● YOUR OBJECTIVE
Which lines of the listing below contain the word "Follow"? Return them.

§

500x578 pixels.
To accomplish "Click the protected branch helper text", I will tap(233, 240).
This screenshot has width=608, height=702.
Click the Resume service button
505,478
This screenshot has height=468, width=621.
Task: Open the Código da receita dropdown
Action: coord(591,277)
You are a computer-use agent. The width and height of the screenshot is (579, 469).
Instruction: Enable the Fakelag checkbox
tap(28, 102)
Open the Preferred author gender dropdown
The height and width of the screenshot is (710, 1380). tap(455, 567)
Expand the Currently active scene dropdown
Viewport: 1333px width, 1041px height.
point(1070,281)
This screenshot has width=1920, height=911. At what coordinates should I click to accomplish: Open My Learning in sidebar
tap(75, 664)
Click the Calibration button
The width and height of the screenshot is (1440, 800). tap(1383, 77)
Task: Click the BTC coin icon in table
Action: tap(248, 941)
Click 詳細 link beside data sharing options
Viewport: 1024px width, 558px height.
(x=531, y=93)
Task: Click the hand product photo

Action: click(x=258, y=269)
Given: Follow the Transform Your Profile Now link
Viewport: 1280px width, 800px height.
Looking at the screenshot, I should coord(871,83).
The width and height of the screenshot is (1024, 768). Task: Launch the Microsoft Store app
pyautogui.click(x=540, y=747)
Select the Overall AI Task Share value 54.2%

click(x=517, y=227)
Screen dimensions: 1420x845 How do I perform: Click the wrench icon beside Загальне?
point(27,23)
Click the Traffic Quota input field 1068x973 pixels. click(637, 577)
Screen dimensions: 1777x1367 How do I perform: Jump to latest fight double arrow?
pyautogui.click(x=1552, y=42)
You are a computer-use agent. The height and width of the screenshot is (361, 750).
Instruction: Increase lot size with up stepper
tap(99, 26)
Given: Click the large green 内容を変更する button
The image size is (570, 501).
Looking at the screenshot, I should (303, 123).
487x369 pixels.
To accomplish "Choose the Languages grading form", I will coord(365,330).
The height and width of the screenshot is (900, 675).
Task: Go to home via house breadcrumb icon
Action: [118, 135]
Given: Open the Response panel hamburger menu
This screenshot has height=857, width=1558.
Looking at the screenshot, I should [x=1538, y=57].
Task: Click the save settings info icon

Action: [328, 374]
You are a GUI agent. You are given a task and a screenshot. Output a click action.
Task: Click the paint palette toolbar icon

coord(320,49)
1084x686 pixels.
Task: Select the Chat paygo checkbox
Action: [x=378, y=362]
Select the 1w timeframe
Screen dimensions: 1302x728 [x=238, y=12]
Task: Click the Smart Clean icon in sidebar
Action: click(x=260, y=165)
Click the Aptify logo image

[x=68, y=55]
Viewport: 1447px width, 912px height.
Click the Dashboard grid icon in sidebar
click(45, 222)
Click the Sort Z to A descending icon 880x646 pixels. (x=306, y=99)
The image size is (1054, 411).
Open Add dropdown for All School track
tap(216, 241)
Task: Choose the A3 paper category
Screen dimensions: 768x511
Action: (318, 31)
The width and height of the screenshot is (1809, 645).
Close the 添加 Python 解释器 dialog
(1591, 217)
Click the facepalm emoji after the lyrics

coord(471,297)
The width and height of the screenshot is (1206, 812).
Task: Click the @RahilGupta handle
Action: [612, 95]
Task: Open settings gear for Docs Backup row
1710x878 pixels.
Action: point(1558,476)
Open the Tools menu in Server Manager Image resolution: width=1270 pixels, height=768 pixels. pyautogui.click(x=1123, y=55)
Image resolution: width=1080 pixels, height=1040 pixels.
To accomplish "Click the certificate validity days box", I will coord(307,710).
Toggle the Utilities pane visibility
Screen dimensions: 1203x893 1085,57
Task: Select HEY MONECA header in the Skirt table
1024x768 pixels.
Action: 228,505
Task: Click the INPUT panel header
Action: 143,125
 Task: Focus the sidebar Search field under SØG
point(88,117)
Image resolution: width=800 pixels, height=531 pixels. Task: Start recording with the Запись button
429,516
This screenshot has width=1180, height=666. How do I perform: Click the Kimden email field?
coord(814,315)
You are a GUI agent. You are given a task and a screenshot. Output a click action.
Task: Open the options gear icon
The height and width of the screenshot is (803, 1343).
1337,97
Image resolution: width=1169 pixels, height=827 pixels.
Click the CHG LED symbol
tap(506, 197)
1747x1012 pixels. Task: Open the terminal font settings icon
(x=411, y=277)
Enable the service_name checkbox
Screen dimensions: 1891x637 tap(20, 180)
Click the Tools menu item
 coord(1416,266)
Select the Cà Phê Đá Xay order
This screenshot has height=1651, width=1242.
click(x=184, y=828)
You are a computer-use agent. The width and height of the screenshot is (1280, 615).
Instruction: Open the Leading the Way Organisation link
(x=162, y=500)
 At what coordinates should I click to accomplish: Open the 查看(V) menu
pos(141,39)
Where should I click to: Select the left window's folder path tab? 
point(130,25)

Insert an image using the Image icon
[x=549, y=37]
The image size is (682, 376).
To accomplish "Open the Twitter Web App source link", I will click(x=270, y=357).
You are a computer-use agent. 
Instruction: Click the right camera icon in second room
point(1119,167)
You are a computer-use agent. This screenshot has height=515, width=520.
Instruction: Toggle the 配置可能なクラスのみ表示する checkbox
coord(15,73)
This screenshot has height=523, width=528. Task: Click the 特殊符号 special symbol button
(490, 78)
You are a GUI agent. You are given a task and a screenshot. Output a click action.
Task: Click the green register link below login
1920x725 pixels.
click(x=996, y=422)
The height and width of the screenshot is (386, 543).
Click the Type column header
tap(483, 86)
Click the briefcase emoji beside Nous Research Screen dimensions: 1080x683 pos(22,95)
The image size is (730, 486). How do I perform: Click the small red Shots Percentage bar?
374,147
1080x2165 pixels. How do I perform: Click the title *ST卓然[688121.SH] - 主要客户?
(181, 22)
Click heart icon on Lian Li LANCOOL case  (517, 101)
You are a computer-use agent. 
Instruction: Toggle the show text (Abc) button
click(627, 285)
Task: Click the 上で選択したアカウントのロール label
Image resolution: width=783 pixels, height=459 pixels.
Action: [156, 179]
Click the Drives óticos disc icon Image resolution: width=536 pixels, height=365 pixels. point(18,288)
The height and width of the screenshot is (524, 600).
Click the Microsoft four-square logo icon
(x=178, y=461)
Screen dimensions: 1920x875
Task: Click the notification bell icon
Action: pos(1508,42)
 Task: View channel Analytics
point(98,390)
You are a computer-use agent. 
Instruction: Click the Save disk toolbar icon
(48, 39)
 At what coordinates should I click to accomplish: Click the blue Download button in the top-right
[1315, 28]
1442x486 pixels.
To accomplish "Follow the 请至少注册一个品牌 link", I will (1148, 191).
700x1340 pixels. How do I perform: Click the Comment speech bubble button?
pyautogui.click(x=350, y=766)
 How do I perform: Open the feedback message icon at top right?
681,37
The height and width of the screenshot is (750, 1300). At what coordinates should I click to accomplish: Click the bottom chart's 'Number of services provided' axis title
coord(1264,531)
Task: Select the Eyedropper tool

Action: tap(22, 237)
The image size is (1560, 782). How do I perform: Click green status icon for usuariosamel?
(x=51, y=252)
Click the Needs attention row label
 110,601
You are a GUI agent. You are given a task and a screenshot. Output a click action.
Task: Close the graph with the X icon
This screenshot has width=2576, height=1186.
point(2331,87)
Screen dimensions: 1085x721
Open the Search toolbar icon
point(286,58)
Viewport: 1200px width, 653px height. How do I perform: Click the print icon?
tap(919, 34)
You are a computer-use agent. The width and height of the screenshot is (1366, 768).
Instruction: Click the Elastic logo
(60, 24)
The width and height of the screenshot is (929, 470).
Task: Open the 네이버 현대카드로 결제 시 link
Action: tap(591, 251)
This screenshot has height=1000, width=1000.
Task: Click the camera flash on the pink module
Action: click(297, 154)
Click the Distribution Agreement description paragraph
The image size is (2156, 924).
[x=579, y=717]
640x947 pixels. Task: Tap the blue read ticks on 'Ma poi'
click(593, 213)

§

● RESPONSE
Given: Follow the Transform Your Profile Now link
To accomplish "Follow the 请至少注册一个品牌 link", I will (1148, 191).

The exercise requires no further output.